- STATED GOAL 1
Write out the records below exactly, from the line with "The width and height of the screenshot is (800, 564)." up to and including the line with "Action: [71, 543]", leaving the pictures out.
start SOURCE EXTRACT
By Chris Lotsbom, @ChrisLotsbom
(c) 2016 Race Results Weekly, all rights reserved

PRAGUE (08-May) — In a pair of fantastic duels over the bridges and cobblestones of the Czech capital city, Kenyans Lawrence Cherono and Lucy Karimi prevailed as champions here at the 22nd Volkswagen Prague Marathon, finishing with times of 2:07:24 and 2:24:46, respectively. Each entered Old Town Square alone after dispatching with their challengers in the final kilometers, giving Kenya a sweep of the top spots for the fifth time in race history.


Reaching halfway in 1:12:34 as part of a lead pack of six, Lucy Karimi was a bit worried. The temperature was gradually rising into the mid-60s (18C range); the cobblestones beneath her feet had partially zapped her legs; and her competitors were looming large alongside. Yet Karimi, 29, refused to fade.

The decision to stay up and push the pace with compatriot Purity Cherotich Rionoripo and Ethiopian Marta Lema was vital, proving to be a major factor in the outcome of today’s race. Luckily, Karimi also had two men to key off of and push the pace with, one of which was Czech Robert Krupicka.

Past Charles Bridge and along the Vltava River, Karimi kept the pace consistent and tried to conserve as much energy as possible. She routinely tucked in behind the taller Krupicka, disappearing from the television camera’s view.

From 30 to 35-K (18.6 to 21.7 miles), Karimi and Rionoripo split that 5-K segment in 17:13, a tempo too hot for Lema to handle. Pre-race favorite Biruktayit Eshetu dropped even sooner and was seen walking along the river roughly 23-K into the race.

“The girls were so strong,” said Karimi who finished second at the Honolulu Marathon last December. “I didn’t know I could be a winner, and I wanted to push through the last kilometers.”

Despite slowing a bit, Karimi and Rionoripo ran side-by-side through 40-K in 2:17:25 (a 17:22 split). Right then and there Karimi surged, gaining a step on her rival. But Rionoripo responded with a punch of her own, one that some thought would be the knockout blow to Karimi’s chances.

Yet as so often is the case in the marathon, the unexpected happened. With roughly a kilometer remaining, Rionoripo hit a wall. The 2009 World Youth champion at 3000m got sick, throwing up some of her fluids.

Karimi took advantage of Rionoripo’s misfortune, surging with a fiery sprint. That was all it took to break Rionoripo’s will.
end SOURCE EXTRACT
start MATERIAL FOR THIS TASK
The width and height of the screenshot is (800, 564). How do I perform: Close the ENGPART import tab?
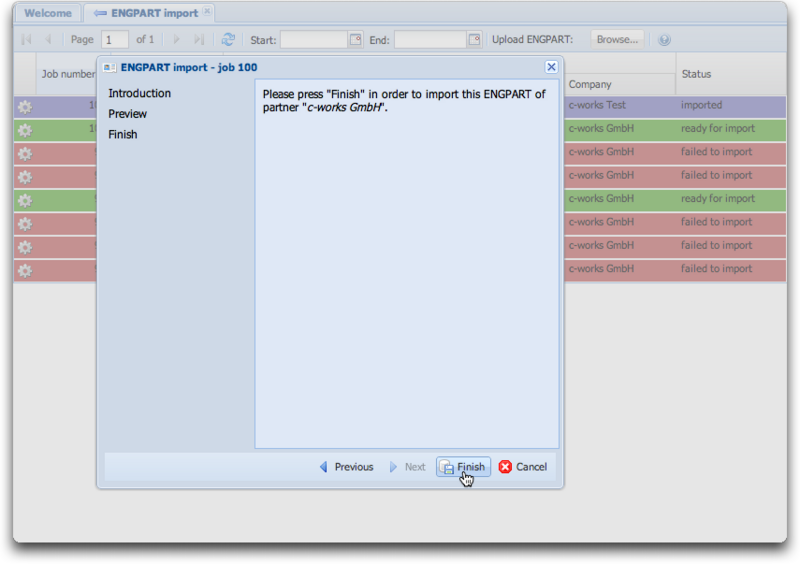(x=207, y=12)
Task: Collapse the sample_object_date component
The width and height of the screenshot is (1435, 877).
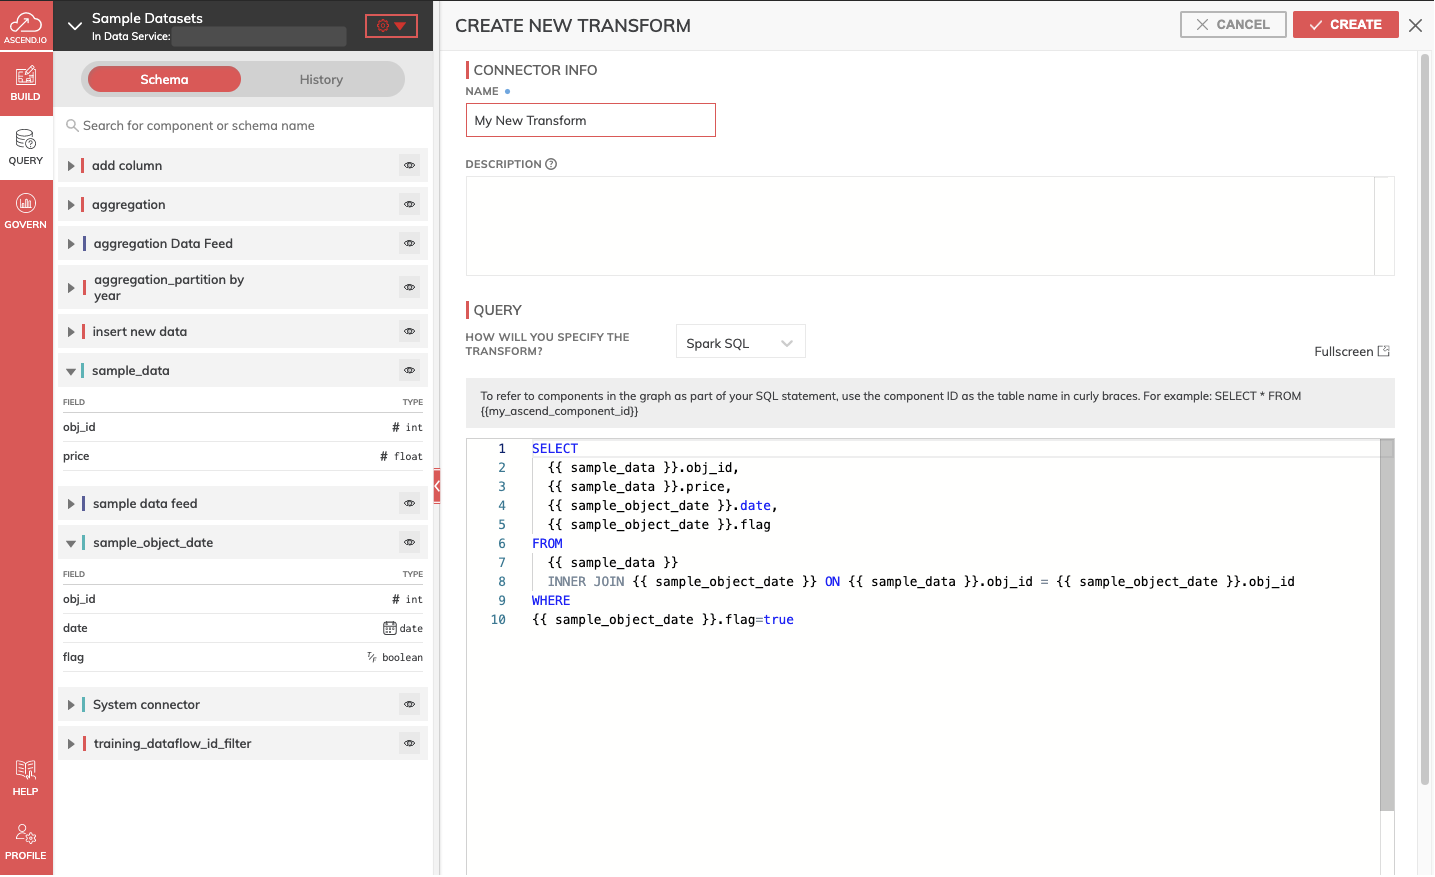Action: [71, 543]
end MATERIAL FOR THIS TASK
start MATERIAL FOR THIS TASK
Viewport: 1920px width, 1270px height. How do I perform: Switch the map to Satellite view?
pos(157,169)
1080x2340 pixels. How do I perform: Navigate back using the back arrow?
end MATERIAL FOR THIS TASK
start MATERIAL FOR THIS TASK
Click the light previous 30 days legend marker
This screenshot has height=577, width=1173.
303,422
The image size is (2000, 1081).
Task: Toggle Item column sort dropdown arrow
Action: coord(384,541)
end MATERIAL FOR THIS TASK
- STATED GOAL 2
Give again, word for word, the part of the marathon report from "The decision to" up to and including "Czech Robert Krupicka.".

- EXPECTED ANSWER 1
The width and height of the screenshot is (800, 564). How do I perform: Close the ENGPART import tab?
(x=207, y=12)
Task: Collapse the sample_object_date component
The width and height of the screenshot is (1435, 877).
Action: [71, 543]

- EXPECTED ANSWER 2
The decision to stay up and push the pace with compatriot Purity Cherotich Rionoripo and Ethiopian Marta Lema was vital, proving to be a major factor in the outcome of today’s race. Luckily, Karimi also had two men to key off of and push the pace with, one of which was Czech Robert Krupicka.